Octopus encounters in Western popular music of the 1960s: well-known is “Octopus’s Garden” (The Beatles, Abbey Road, 1969). Around the same time, “Cement Octopus” (Malvina Reynolds/Pete Seeger, God Bless The Grass, 1966) and “Octopus” (Van der Graaf Generator, Aerosol Grey Machine, 1969) feature very different cephalopods.
Meanwhile, Jean Painlevé’s 1967 film Les amours de la pieuvre (The Love Life of an Octopus) presents film music by Pierre Henry, a pioneer of musique concrète and early composer of electronic music. The near-alien otherness of octopuses that Peter Godfrey-Smith describes: here is its early audiovisual realization.

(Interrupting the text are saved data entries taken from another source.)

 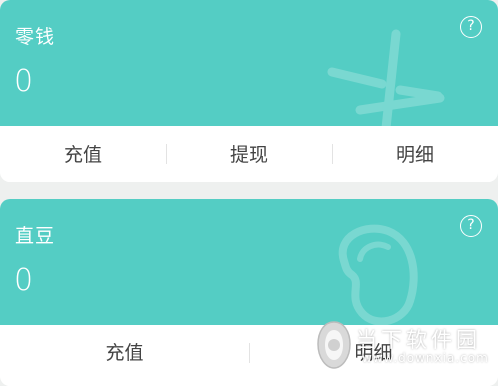 I want to click on wallet-withdraw-button: 提现, so click(x=249, y=154).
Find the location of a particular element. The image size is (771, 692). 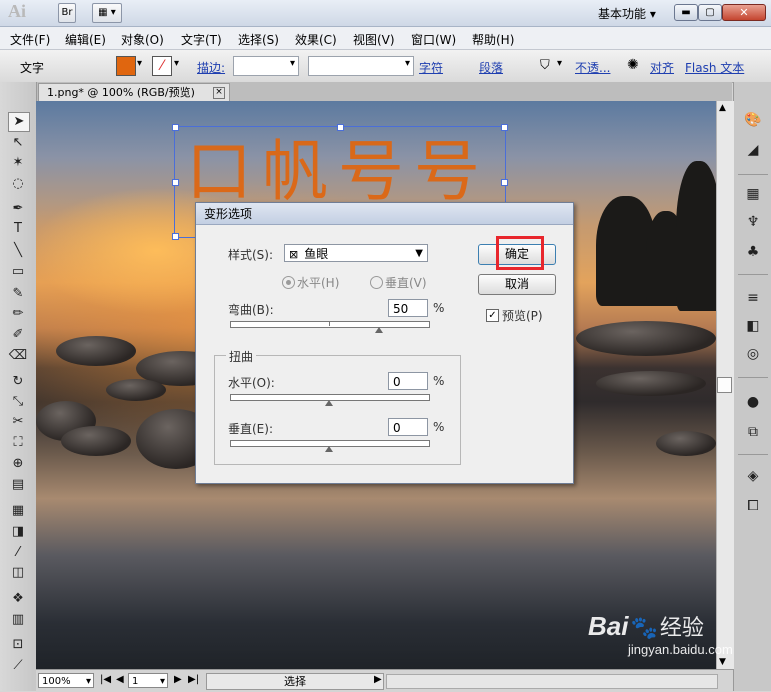

magic-wand-tool-icon: ✶ is located at coordinates (18, 163).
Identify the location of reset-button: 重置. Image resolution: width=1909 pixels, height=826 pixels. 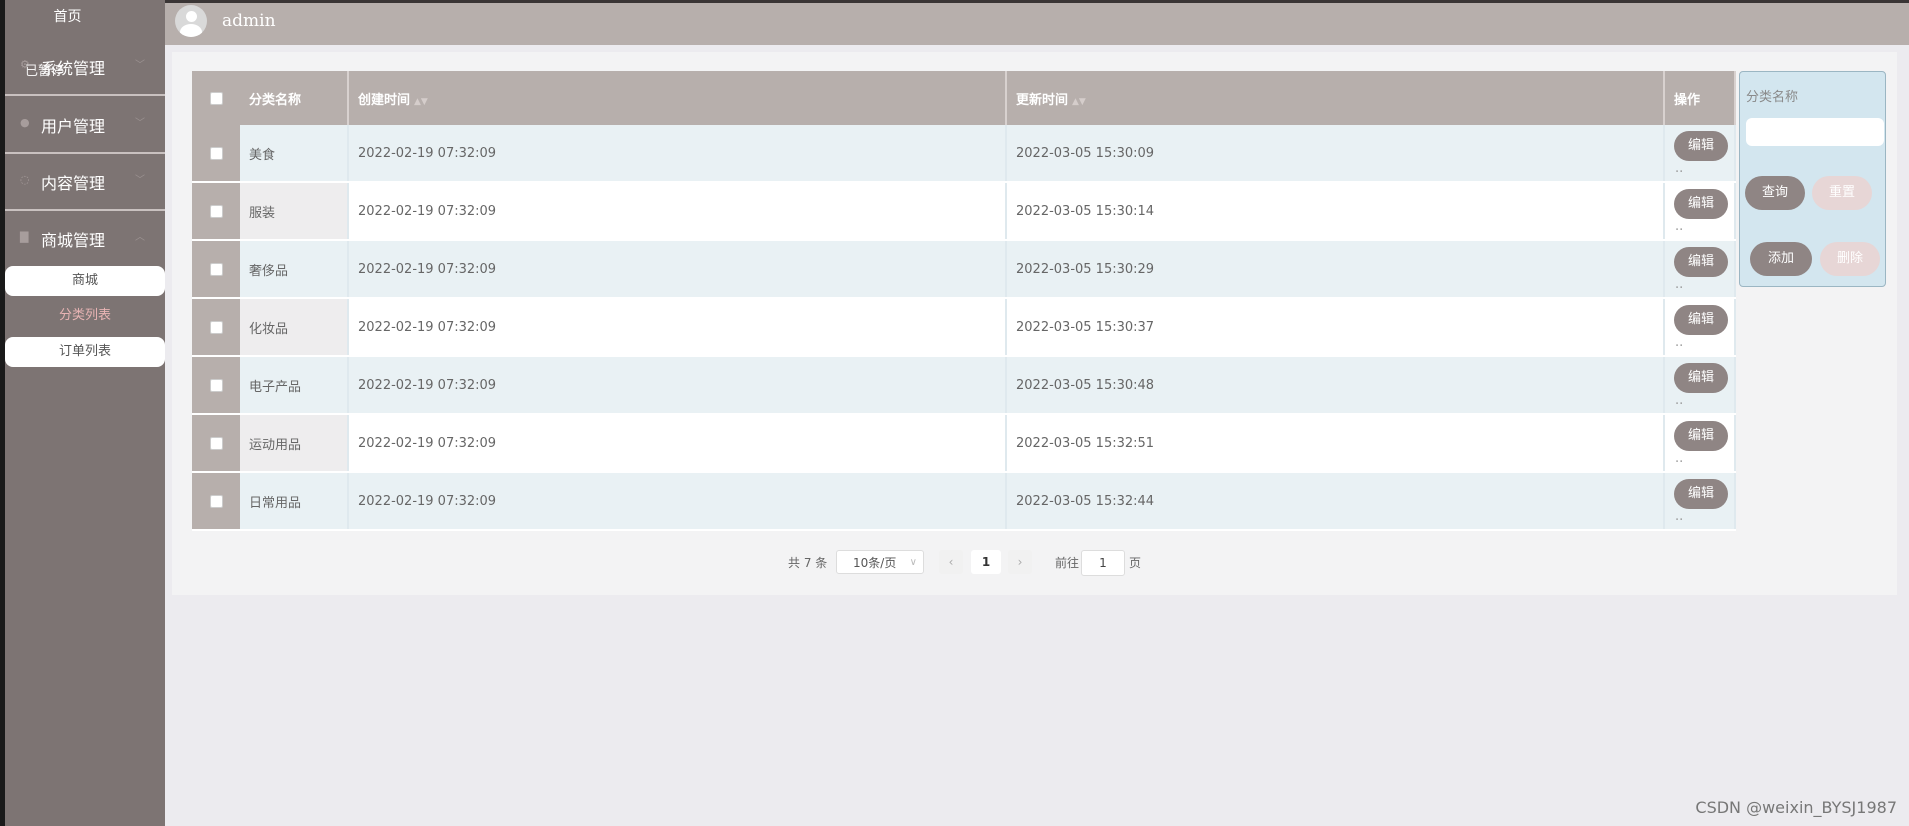
(1842, 193).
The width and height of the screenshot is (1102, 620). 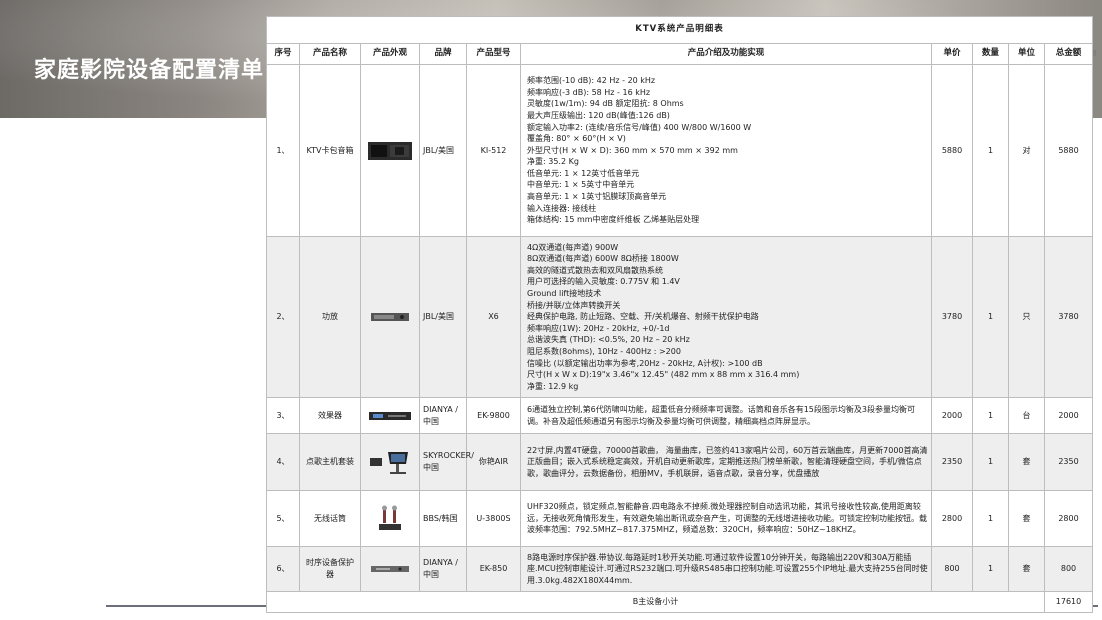 I want to click on row-price: 5880, so click(x=952, y=150).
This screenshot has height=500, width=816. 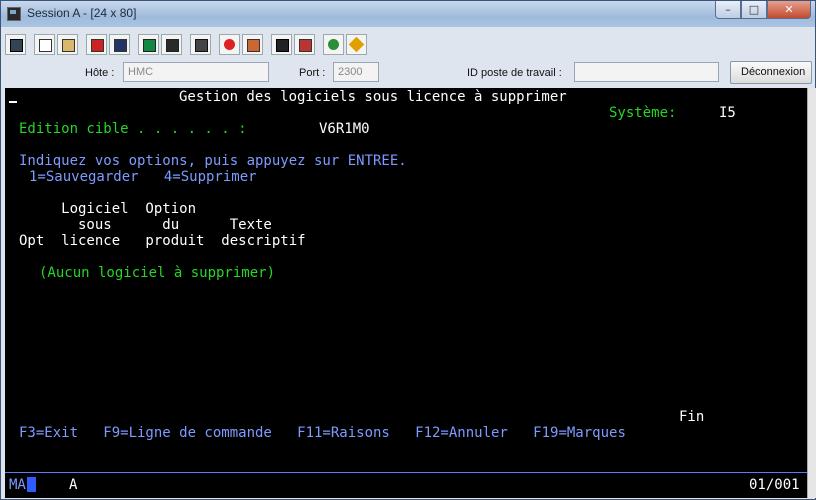 I want to click on port-field: 2300, so click(x=356, y=72).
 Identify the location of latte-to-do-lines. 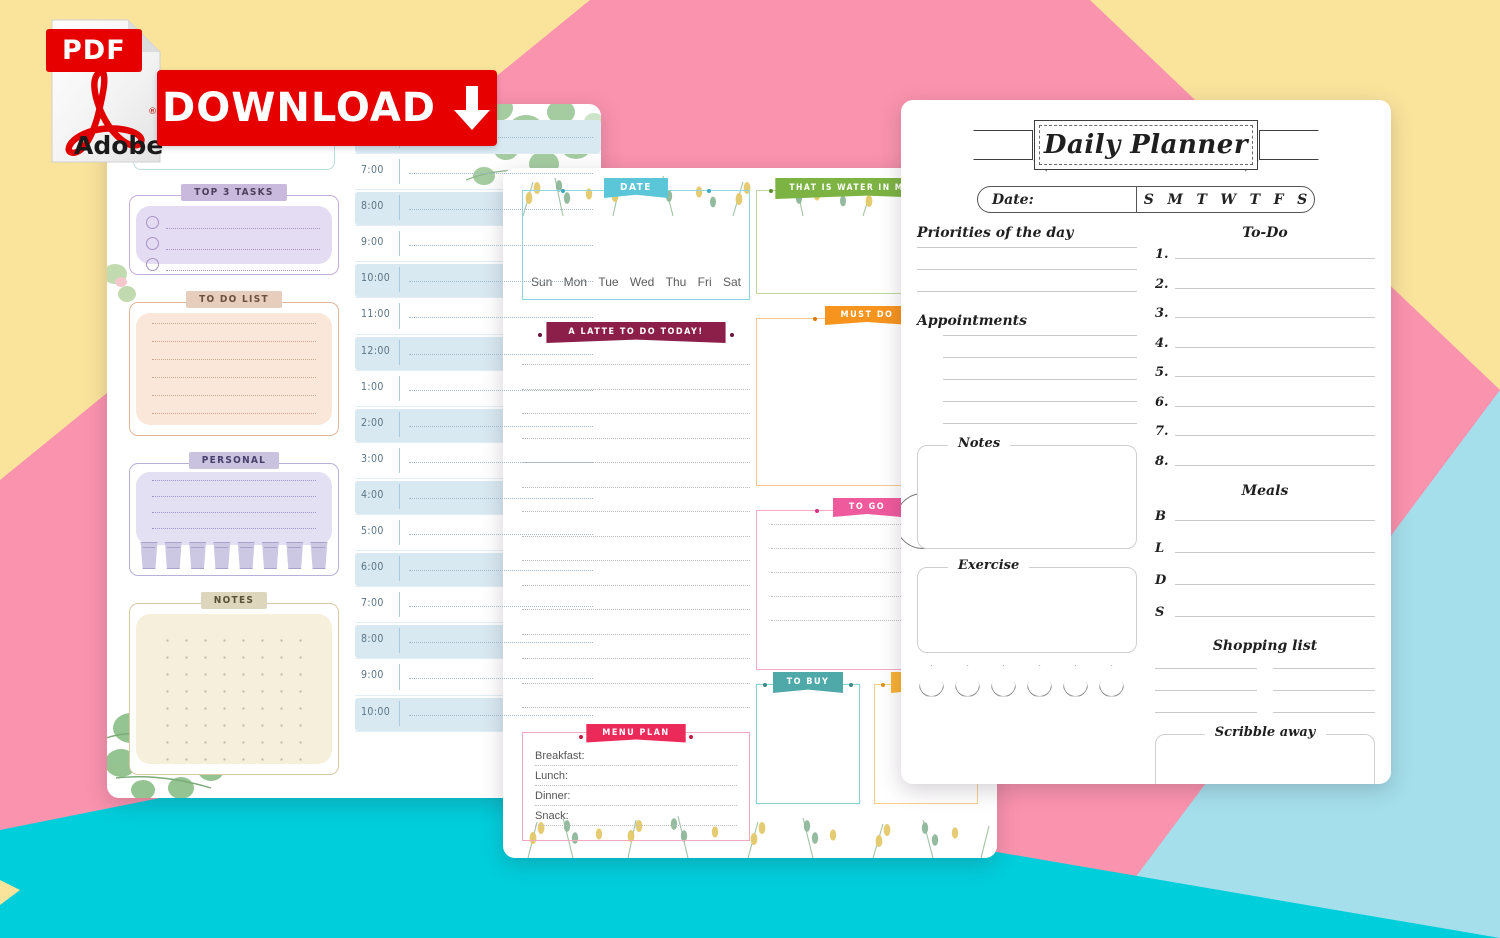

However, what are the actual soundscapes of octopuses? Turning from pop culture to science studies, one recognizes that the hearing ability (or presumed deafness) of octopuses has been debated for decades. Perhaps most remarkable is the theoretical middle ground that connects music and octopuses. Johann Nikolaus Forkel (A General History of Music, 1788) compares the evolution of human arts and sciences to the octopus. Jakob von Uexküll exemplifies his musical terminology of ecological meaning by the contrapuntal relation of water and octopus. And Peter Godfrey-Smith describes the organization of the octopus mind as similar to a jazz band. When it comes to music and sound, the octopuses turn out to be true animots in Derrida’s sense.

Biography

Martin Ullrich studied piano in Frankfurt and Berlin and music theory, also in Berlin. He received his PhD in musicology in 2005. His main research area is sound and music in the context of human-animal studies. He has presented and chaired at international conferences and has published on animal music and the relationship between animal sounds and human music. Ullrich has been professor for music theory at Berlin University of the Arts from 2005 and president of Nuremberg University of Music from 2009. Since 2017, he is professor for interdisciplinary musicology and human-animal studies at Nuremberg University of Music.